START Given entries
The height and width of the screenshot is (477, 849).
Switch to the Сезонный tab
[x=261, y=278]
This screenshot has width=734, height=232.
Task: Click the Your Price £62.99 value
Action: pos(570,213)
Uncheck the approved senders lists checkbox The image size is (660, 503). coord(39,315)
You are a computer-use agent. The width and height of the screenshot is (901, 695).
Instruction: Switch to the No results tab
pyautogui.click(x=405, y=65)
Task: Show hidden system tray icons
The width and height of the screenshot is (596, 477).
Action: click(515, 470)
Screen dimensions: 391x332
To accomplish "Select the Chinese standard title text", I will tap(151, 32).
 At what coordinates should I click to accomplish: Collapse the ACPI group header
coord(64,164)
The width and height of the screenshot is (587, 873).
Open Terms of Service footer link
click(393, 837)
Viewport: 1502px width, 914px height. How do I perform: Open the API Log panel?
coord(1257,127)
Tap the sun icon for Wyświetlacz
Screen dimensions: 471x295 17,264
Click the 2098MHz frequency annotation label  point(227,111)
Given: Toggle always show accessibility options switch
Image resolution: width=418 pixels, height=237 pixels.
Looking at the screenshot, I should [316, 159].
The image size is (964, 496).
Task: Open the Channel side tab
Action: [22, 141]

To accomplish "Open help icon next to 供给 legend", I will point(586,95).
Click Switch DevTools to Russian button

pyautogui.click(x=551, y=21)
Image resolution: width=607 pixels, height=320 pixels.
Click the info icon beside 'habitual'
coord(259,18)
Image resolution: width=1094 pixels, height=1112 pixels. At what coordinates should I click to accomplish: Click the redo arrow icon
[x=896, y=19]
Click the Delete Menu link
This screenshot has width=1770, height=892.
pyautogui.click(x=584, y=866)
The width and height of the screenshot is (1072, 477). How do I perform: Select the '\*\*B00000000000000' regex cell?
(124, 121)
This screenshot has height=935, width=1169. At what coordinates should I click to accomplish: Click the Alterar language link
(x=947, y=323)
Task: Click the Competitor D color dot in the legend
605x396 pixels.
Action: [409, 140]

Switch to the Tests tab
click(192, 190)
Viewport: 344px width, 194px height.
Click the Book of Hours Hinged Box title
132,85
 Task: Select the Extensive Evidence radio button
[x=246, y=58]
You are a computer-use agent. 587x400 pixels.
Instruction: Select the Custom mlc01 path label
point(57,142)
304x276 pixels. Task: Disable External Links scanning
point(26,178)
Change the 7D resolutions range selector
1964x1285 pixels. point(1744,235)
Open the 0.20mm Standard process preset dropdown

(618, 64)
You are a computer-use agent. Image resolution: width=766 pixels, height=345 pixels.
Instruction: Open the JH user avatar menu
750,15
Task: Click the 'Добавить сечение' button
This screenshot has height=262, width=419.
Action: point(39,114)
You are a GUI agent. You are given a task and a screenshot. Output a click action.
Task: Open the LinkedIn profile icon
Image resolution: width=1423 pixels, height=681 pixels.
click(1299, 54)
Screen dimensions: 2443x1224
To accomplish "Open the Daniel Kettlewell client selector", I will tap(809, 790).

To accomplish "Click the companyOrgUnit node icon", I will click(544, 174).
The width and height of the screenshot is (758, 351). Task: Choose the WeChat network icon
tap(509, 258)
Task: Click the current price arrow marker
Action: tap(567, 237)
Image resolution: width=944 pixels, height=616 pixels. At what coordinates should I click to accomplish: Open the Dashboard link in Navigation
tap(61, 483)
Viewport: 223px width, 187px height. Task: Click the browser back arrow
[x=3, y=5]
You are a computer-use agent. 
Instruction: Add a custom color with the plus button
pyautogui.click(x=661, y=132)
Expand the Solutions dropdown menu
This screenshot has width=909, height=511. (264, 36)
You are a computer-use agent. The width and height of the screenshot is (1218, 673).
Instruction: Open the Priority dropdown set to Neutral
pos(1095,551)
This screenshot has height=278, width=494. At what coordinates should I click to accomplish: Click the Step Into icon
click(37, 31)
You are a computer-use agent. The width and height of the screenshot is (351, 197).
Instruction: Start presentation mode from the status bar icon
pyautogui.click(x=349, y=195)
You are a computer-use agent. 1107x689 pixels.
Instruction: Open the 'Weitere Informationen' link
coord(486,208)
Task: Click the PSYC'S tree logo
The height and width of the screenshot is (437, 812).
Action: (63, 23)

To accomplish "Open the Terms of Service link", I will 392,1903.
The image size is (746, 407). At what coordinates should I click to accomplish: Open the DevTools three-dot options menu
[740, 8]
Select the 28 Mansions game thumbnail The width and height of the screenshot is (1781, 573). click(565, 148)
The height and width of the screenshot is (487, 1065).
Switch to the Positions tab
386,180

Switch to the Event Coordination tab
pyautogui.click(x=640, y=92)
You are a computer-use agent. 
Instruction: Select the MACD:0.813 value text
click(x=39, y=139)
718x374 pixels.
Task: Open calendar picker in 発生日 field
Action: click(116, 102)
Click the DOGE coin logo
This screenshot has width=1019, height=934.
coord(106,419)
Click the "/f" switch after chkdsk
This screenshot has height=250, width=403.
END Given entries
Goal: Format every line of the material above as a JSON list of strings, with one string per line and blank lines omitted.

The result:
[
  "The height and width of the screenshot is (477, 849).",
  "Switch to the Сезонный tab",
  "[x=261, y=278]",
  "This screenshot has width=734, height=232.",
  "Task: Click the Your Price £62.99 value",
  "Action: pos(570,213)",
  "Uncheck the approved senders lists checkbox The image size is (660, 503). coord(39,315)",
  "You are a computer-use agent. The width and height of the screenshot is (901, 695).",
  "Instruction: Switch to the No results tab",
  "pyautogui.click(x=405, y=65)",
  "Task: Show hidden system tray icons",
  "The width and height of the screenshot is (596, 477).",
  "Action: click(515, 470)",
  "Screen dimensions: 391x332",
  "To accomplish \"Select the Chinese standard title text\", I will tap(151, 32).",
  " At what coordinates should I click to accomplish: Collapse the ACPI group header",
  "coord(64,164)",
  "The width and height of the screenshot is (587, 873).",
  "Open Terms of Service footer link",
  "click(393, 837)",
  "Viewport: 1502px width, 914px height. How do I perform: Open the API Log panel?",
  "coord(1257,127)",
  "Tap the sun icon for Wyświetlacz",
  "Screen dimensions: 471x295 17,264",
  "Click the 2098MHz frequency annotation label  point(227,111)",
  "Given: Toggle always show accessibility options switch",
  "Image resolution: width=418 pixels, height=237 pixels.",
  "Looking at the screenshot, I should [316, 159].",
  "The image size is (964, 496).",
  "Task: Open the Channel side tab",
  "Action: [22, 141]",
  "To accomplish \"Open help icon next to 供给 legend\", I will point(586,95).",
  "Click Switch DevTools to Russian button",
  "pyautogui.click(x=551, y=21)",
  "Image resolution: width=607 pixels, height=320 pixels.",
  "Click the info icon beside 'habitual'",
  "coord(259,18)",
  "Image resolution: width=1094 pixels, height=1112 pixels. At what coordinates should I click to accomplish: Click the redo arrow icon",
  "[x=896, y=19]",
  "Click the Delete Menu link",
  "This screenshot has width=1770, height=892.",
  "pyautogui.click(x=584, y=866)",
  "The width and height of the screenshot is (1072, 477). How do I perform: Select the '\\*\\*B00000000000000' regex cell?",
  "(124, 121)",
  "This screenshot has height=935, width=1169. At what coordinates should I click to accomplish: Click the Alterar language link",
  "(x=947, y=323)",
  "Task: Click the Competitor D color dot in the legend",
  "605x396 pixels.",
  "Action: [409, 140]",
  "Switch to the Tests tab",
  "click(192, 190)",
  "Viewport: 344px width, 194px height.",
  "Click the Book of Hours Hinged Box title",
  "132,85",
  " Task: Select the Extensive Evidence radio button",
  "[x=246, y=58]",
  "You are a computer-use agent. 587x400 pixels.",
  "Instruction: Select the Custom mlc01 path label",
  "point(57,142)",
  "304x276 pixels. Task: Disable External Links scanning",
  "point(26,178)",
  "Change the 7D resolutions range selector",
  "1964x1285 pixels. point(1744,235)",
  "Open the 0.20mm Standard process preset dropdown",
  "(618, 64)",
  "You are a computer-use agent. Image resolution: width=766 pixels, height=345 pixels.",
  "Instruction: Open the JH user avatar menu",
  "750,15",
  "Task: Click the 'Добавить сечение' button",
  "This screenshot has height=262, width=419.",
  "Action: point(39,114)",
  "You are a GUI agent. You are given a task and a screenshot. Output a click action.",
  "Task: Open the LinkedIn profile icon",
  "Image resolution: width=1423 pixels, height=681 pixels.",
  "click(1299, 54)",
  "Screen dimensions: 2443x1224",
  "To accomplish \"Open the Daniel Kettlewell client selector\", I will tap(809, 790).",
  "To accomplish \"Click the companyOrgUnit node icon\", I will click(544, 174).",
  "The width and height of the screenshot is (758, 351). Task: Choose the WeChat network icon",
  "tap(509, 258)",
  "Task: Click the current price arrow marker",
  "Action: tap(567, 237)",
  "Image resolution: width=944 pixels, height=616 pixels. At what coordinates should I click to accomplish: Open the Dashboard link in Navigation",
  "tap(61, 483)",
  "Viewport: 223px width, 187px height. Task: Click the browser back arrow",
  "[x=3, y=5]",
  "You are a computer-use agent. ",
  "Instruction: Add a custom color with the plus button",
  "pyautogui.click(x=661, y=132)",
  "Expand the Solutions dropdown menu",
  "This screenshot has width=909, height=511. (264, 36)",
  "You are a computer-use agent. The width and height of the screenshot is (1218, 673).",
  "Instruction: Open the Priority dropdown set to Neutral",
  "pos(1095,551)",
  "This screenshot has height=278, width=494. At what coordinates should I click to accomplish: Click the Step Into icon",
  "click(37, 31)",
  "You are a computer-use agent. The width and height of the screenshot is (351, 197).",
  "Instruction: Start presentation mode from the status bar icon",
  "pyautogui.click(x=349, y=195)",
  "You are a computer-use agent. 1107x689 pixels.",
  "Instruction: Open the 'Weitere Informationen' link",
  "coord(486,208)",
  "Task: Click the PSYC'S tree logo",
  "The height and width of the screenshot is (437, 812).",
  "Action: (63, 23)",
  "To accomplish \"Open the Terms of Service link\", I will 392,1903.",
  "The image size is (746, 407). At what coordinates should I click to accomplish: Open the DevTools three-dot options menu",
  "[740, 8]",
  "Select the 28 Mansions game thumbnail The width and height of the screenshot is (1781, 573). click(565, 148)",
  "The height and width of the screenshot is (487, 1065).",
  "Switch to the Positions tab",
  "386,180",
  "Switch to the Event Coordination tab",
  "pyautogui.click(x=640, y=92)",
  "You are a computer-use agent. ",
  "Instruction: Select the MACD:0.813 value text",
  "click(x=39, y=139)",
  "718x374 pixels.",
  "Task: Open calendar picker in 発生日 field",
  "Action: click(116, 102)",
  "Click the DOGE coin logo",
  "This screenshot has width=1019, height=934.",
  "coord(106,419)",
  "Click the \"/f\" switch after chkdsk",
  "This screenshot has height=250, width=403."
]